Support group helping parents to come to terms with their children’s homosexuality
By Lorraine Kirk
“We are all flabbergasted, devastated. It was a bombshell when we first found out.”
The recollection of a parent whose son is homosexual struck a common chord with the participants at a Finchley meeting last week.
Hosted by Myrna Julius, it was attended by couples with a gay son or daughter. And while some of the parents had come to terms with their children’s sexuality, others were clearly still finding it difficult.
Kenneth Morris – father of the chairman of the Jewish Gay and Lesbian Group – acts as unofficial chairman of the parental support group, which was set up in May of last year and organised the meeting.
“I might have wished things had turned out differently,” he said, “but I’m proud of my son [Richard] and what he’s achieved.”
Involvement in the parental group had also been beneficial, he added.
Its origins date back to 1992 when Mrs Julius -whose son, Mark, is homosexual -wrote a moving letter to the JC explaining her dilemma when the Jewish Gay and Lesbian Helpline was banned from participating in the Chief Rabbi’s fund-raising walk.
Mrs. Julius – who resigned from the United Synagogue in protest – was subsequently contacted by other couples with homosexual children.
One mother at the meeting told the JC while her husband had suspected that their son might be gay, the revelation had come as a complete shock to her.
For herself, Mrs Julius was reconciled to her son’s situation. But she acknowledged that her husband felt very differently.
“While my son told me, my first reaction was: ‘Are you happy?
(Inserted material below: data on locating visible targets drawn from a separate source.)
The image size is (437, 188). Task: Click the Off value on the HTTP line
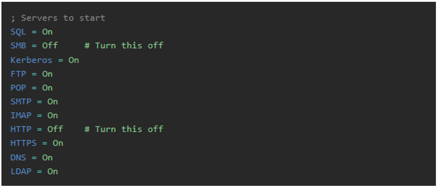(x=55, y=129)
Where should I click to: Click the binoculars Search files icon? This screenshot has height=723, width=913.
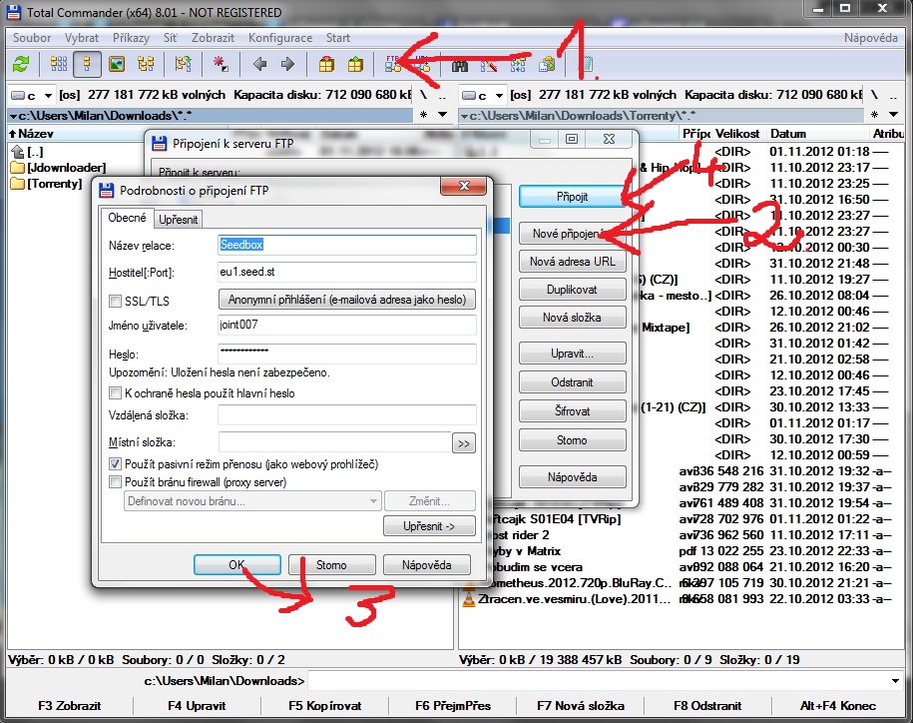461,65
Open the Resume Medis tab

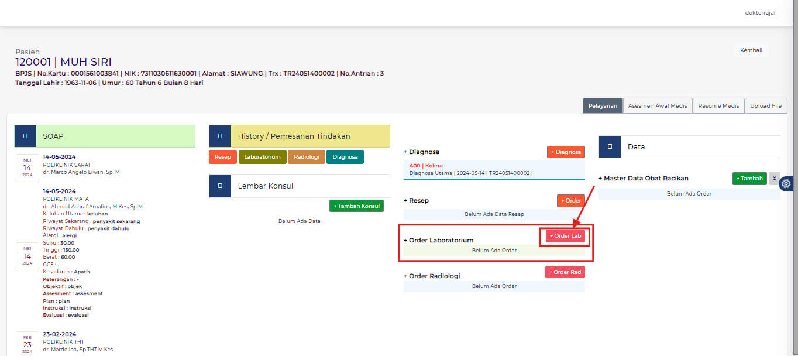(x=718, y=106)
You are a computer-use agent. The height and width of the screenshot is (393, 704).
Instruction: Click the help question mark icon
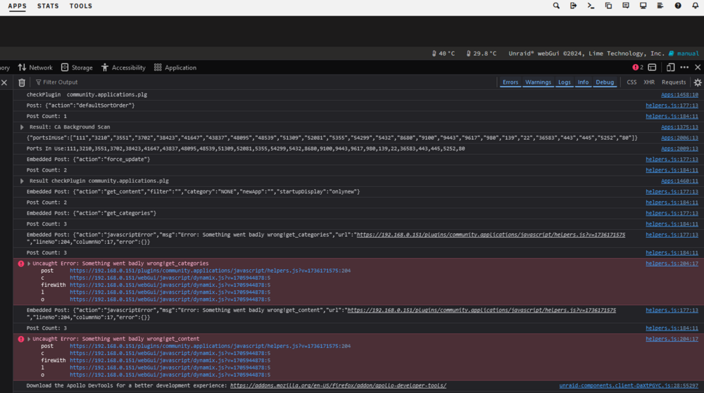tap(678, 6)
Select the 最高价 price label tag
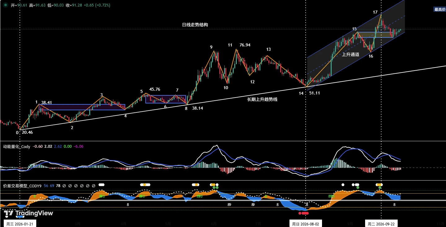446x227 pixels. tap(439, 10)
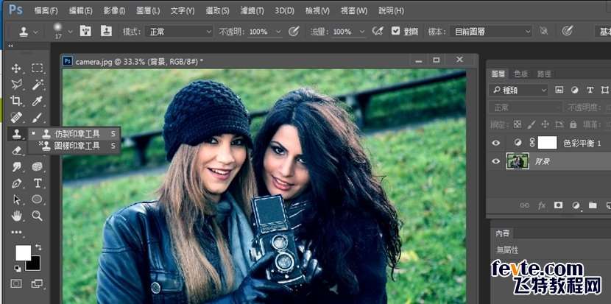Screen dimensions: 611x304
Task: Hide the 背景 layer
Action: tap(496, 161)
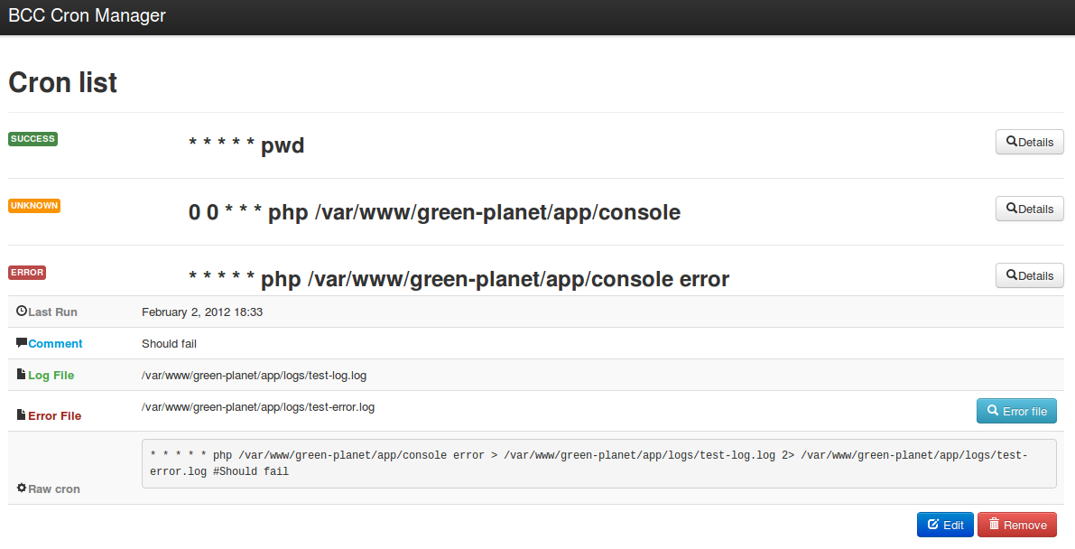Click the pencil icon in Edit button

pyautogui.click(x=933, y=525)
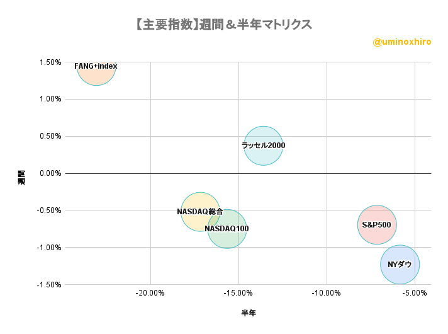Click the -1.50% y-axis label

pos(49,284)
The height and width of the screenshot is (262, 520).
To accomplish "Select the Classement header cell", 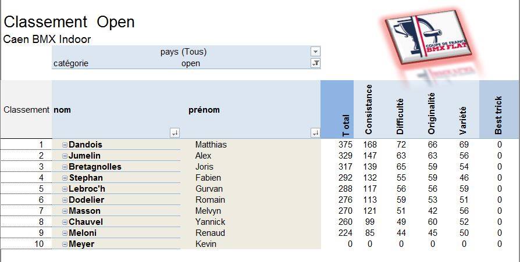I will (26, 109).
Are you well?” That’s the most important thing.
“After all, he’s still my son and I love him. A year or two later, I can now say quite easily to people that I have three sons – one’s married, one’s engaged and one’s gay.”
However, one parent told the meeting that whenever she went to visit her son and his homosexual partner in the North of England, she could not bear to sleep in his house, booking into a bed-and-breakfast instead.
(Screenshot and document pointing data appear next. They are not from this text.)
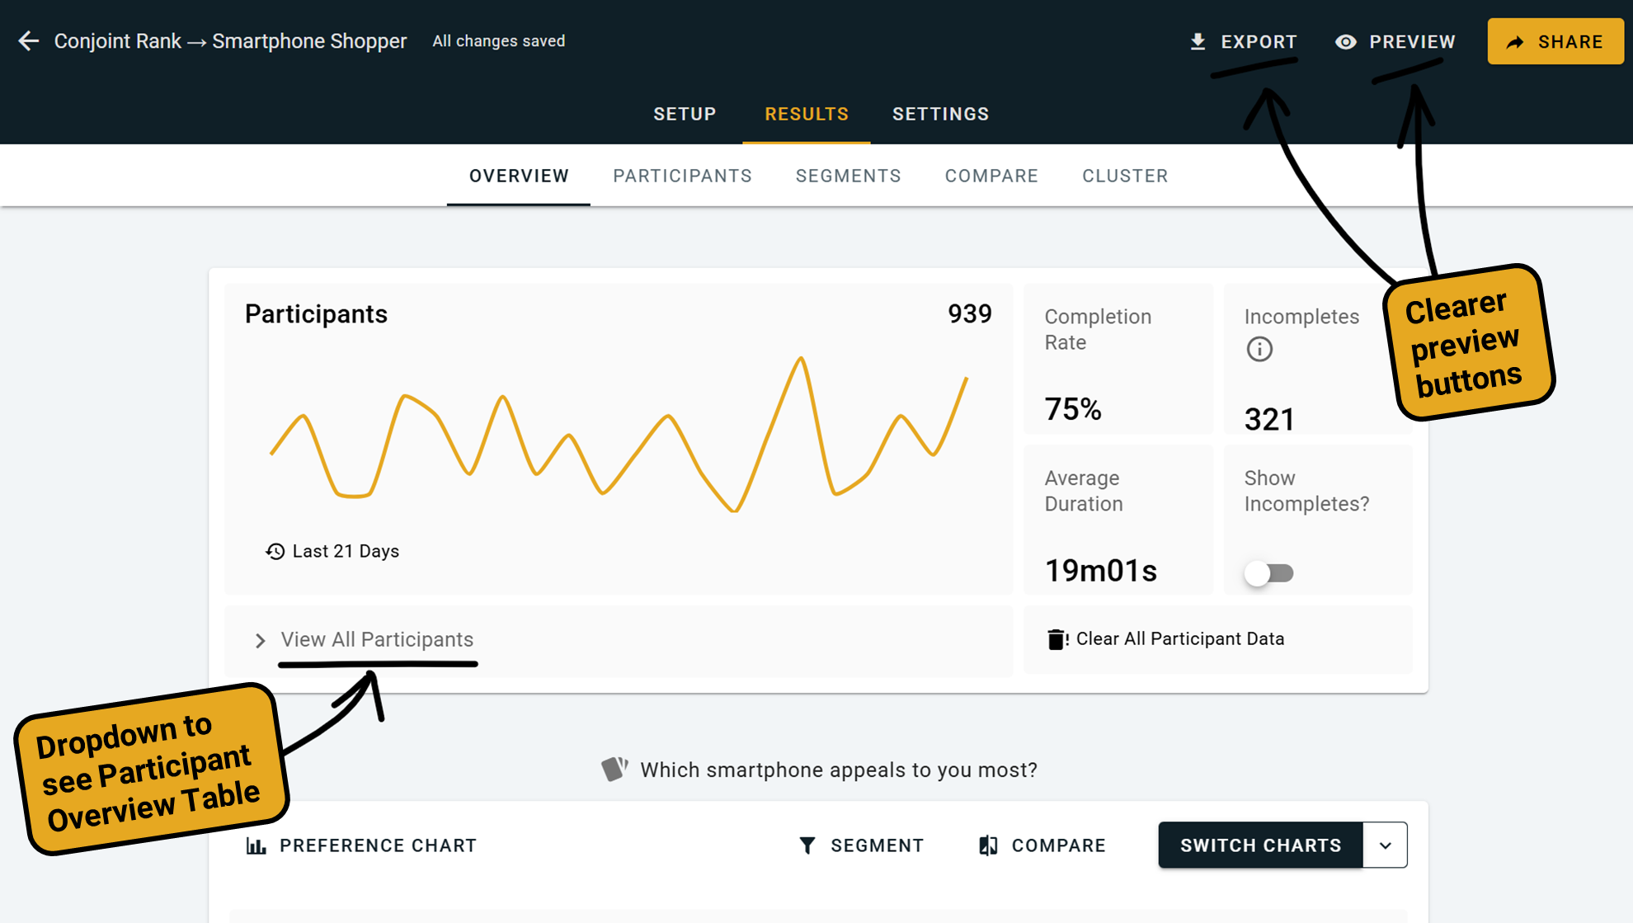Toggle the Show Incompletes switch
This screenshot has width=1633, height=923.
tap(1268, 572)
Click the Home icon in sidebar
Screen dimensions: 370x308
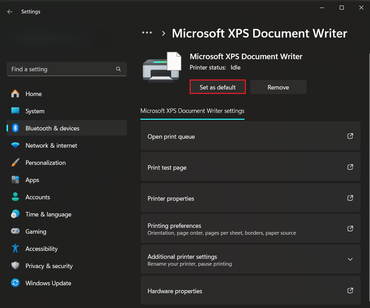click(15, 94)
For another mother, who was in tears throughout the meeting, the greatest regret was that she would never have grandchildren.
“Every time anyone brings out photos of their granddaughters, it cuts her like a knife,” her husband revealed.
A father related how he had contacted a number of rabbis to publicise the group. The response from all was that they were happy to help but knew of no one in their congregation who was homosexual.
This was an indication, he said, that a homosexual would not turn to a rabbi for help, fearing the unforgiving attitude he might encounter.